While mechanical removal of plaque by means of toothbrushing is the mainstay of human dental hygiene, most owners do not regularly brush their pets' teeth. Consequently, mechanically reducing plaque accumulation by means of dietary abrasion becomes an important part of prophylactic dental care in the dog and cat. Periodontal disease has been linked with aspects of diet. Several studies have investigated the local effect of diet on plaque formation and development of gingivitis in the dog. A coarse diet may reduce plaque accumulation on some teeth and on some tooth surfaces (ref. 5). A study performed over a six-month period investigating oral cleansing by dietary means, showed that dogs consuming a test diet had significantly less plaque, calculus, and gingival inflammation than the control group (ref. 6). Similarly, the daily use of a dental hygiene chew has been shown to reduce accumulation of dental deposits and reduce gingivitis in both short and long term studies (ref. : 4,7,8,9,10). The efficacy of a dental hygiene chew with a rubbery rather than hard texture has also been demonstrated (ref. 11).
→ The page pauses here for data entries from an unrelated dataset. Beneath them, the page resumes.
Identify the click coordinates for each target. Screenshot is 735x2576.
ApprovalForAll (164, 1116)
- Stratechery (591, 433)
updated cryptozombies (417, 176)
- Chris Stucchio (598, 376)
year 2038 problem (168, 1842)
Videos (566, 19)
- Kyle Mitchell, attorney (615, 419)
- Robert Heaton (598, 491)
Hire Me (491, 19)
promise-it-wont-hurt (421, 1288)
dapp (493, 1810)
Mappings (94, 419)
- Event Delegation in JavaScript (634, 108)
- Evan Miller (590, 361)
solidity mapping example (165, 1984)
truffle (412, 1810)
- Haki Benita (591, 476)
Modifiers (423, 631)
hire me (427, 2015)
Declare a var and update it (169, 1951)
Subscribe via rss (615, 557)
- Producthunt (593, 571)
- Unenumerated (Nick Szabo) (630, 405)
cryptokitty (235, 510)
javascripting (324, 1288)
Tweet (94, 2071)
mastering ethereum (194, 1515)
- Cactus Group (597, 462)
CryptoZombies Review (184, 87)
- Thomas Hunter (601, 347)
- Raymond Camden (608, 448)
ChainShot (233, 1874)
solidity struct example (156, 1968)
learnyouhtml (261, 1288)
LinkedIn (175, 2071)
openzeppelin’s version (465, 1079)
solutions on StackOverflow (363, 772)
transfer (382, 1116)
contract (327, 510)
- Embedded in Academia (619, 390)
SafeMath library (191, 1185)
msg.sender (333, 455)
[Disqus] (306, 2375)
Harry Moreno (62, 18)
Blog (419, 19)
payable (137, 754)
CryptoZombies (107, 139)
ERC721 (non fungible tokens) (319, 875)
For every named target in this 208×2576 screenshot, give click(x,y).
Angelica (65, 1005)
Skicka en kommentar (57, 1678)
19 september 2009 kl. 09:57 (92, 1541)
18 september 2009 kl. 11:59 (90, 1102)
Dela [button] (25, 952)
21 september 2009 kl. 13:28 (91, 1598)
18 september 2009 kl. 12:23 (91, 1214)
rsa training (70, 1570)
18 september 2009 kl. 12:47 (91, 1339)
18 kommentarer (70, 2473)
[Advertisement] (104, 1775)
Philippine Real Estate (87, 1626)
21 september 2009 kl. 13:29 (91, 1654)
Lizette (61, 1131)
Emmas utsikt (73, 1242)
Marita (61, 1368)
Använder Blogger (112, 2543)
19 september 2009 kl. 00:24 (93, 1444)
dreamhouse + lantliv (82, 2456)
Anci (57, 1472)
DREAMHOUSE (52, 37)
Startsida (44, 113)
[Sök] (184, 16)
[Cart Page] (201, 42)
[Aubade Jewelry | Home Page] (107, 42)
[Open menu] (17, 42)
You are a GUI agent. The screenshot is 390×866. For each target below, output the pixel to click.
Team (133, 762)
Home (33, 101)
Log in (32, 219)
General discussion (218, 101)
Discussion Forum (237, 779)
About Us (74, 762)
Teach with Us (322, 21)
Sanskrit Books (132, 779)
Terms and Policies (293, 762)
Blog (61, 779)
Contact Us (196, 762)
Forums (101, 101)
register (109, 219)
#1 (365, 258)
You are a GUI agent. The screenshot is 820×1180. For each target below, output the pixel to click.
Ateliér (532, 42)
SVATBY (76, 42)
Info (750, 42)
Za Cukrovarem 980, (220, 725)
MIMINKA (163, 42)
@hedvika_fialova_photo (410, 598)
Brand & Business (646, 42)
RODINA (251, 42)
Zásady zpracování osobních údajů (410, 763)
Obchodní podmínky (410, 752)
In summary, the use of products aimed at encouraging chewing activity seems to be beneficial, probably by maximising the self cleansing effect of function and physiological stimulation of salivary flow and composition. However, none of the products in this category are as effective as toothbrushing. It is recommended that dogs and cats should be encouraged to chew these products daily, preferably shortly after eating their main meal.

The chewing of bones cannot be recommended; the hazards outweigh any possible benefits. Chewing on hard bone is likely to lead to tooth fractures, often with pulp exposure, and gingival lacerations. Softer bones will be chewed and swallowed, often causing digestive problems, or become impacted on or between teeth. Raw bones are also potential sources of infection for animals and owners (Sarcocystis, Toxoplasma, Campylobacter, Salmonella etc.).


Chemical plaque control

Chlorhexidine has been shown to be the most effective antiplaque agent to date. Its main disadvantage is that it stains the teeth. Moreover, its effectiveness is reduced by the presence of organic material. So, for best results, chlorhexidine should be used in combination with tooth brushing that physically removes plaque and reduces tooth staining. To summarise, there is as yet no magic bullet that we can feed our pets to prevent periodontal disease. Daily tooth brushing remains the single most effective means of restoring inflamed gingivae to health and of then maintaining clinically healthy gingivae. Optimal homecare consists of daily tooth brushing with pet toothpaste. The use of chemical plaque retardants without brushing is indicated in situations where brushing is not tolerated, e.g. due to pain immediately postoperatively, but every attempt should be made to get the animal to accept tooth brushing as quickly as possible. The use of dental diets or dental hygiene products as an adjunct to brushing is also beneficial and is recommended. In situations where the owner is either unable or unwilling to mechanically or chemically clean the teeth each day, the daily use of adjunctive measures may still provide some benefit.